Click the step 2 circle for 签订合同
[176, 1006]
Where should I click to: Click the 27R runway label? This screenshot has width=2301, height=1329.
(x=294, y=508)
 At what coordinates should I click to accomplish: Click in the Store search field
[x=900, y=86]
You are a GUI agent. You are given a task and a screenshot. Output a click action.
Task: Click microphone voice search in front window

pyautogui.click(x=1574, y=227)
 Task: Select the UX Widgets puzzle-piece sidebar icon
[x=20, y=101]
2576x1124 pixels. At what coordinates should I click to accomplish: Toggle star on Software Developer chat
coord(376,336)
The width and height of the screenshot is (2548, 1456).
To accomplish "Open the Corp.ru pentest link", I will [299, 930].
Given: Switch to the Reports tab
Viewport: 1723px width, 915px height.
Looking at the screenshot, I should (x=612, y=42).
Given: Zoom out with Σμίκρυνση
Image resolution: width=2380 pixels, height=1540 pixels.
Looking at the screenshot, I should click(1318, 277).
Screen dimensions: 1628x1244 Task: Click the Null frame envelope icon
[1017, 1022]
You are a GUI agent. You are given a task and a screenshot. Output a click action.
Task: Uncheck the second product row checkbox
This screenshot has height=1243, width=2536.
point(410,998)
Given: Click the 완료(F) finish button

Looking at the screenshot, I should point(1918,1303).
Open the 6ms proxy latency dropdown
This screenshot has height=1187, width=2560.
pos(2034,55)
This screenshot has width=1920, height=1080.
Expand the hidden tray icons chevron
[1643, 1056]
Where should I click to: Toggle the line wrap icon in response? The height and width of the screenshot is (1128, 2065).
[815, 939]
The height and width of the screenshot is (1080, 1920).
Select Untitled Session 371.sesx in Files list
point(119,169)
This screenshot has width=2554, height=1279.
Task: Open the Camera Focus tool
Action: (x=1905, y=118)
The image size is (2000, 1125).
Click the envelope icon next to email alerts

###

# TRY IT
What is needed here is an exact transcription of the records above.

# TASK OUTPUT
Click the step 2 circle for 签订合同
[176, 1006]
Where should I click to: Click the 27R runway label? This screenshot has width=2301, height=1329.
(x=294, y=508)
 At what coordinates should I click to accomplish: Click in the Store search field
[x=900, y=86]
You are a GUI agent. You are given a task and a screenshot. Output a click action.
Task: Click microphone voice search in front window

pyautogui.click(x=1574, y=227)
 Task: Select the UX Widgets puzzle-piece sidebar icon
[x=20, y=101]
2576x1124 pixels. At what coordinates should I click to accomplish: Toggle star on Software Developer chat
coord(376,336)
The width and height of the screenshot is (2548, 1456).
To accomplish "Open the Corp.ru pentest link", I will [299, 930].
Given: Switch to the Reports tab
Viewport: 1723px width, 915px height.
Looking at the screenshot, I should (x=612, y=42).
Given: Zoom out with Σμίκρυνση
Image resolution: width=2380 pixels, height=1540 pixels.
Looking at the screenshot, I should click(1318, 277).
Screen dimensions: 1628x1244 Task: Click the Null frame envelope icon
[1017, 1022]
You are a GUI agent. You are given a task and a screenshot. Output a click action.
Task: Uncheck the second product row checkbox
This screenshot has height=1243, width=2536.
point(410,998)
Given: Click the 완료(F) finish button

Looking at the screenshot, I should point(1918,1303).
Open the 6ms proxy latency dropdown
This screenshot has height=1187, width=2560.
pos(2034,55)
This screenshot has width=1920, height=1080.
Expand the hidden tray icons chevron
[1643, 1056]
Where should I click to: Toggle the line wrap icon in response? The height and width of the screenshot is (1128, 2065).
[815, 939]
The height and width of the screenshot is (1080, 1920).
Select Untitled Session 371.sesx in Files list
point(119,169)
This screenshot has width=2554, height=1279.
Task: Open the Camera Focus tool
Action: (x=1905, y=118)
The image size is (2000, 1125).
Click the envelope icon next to email alerts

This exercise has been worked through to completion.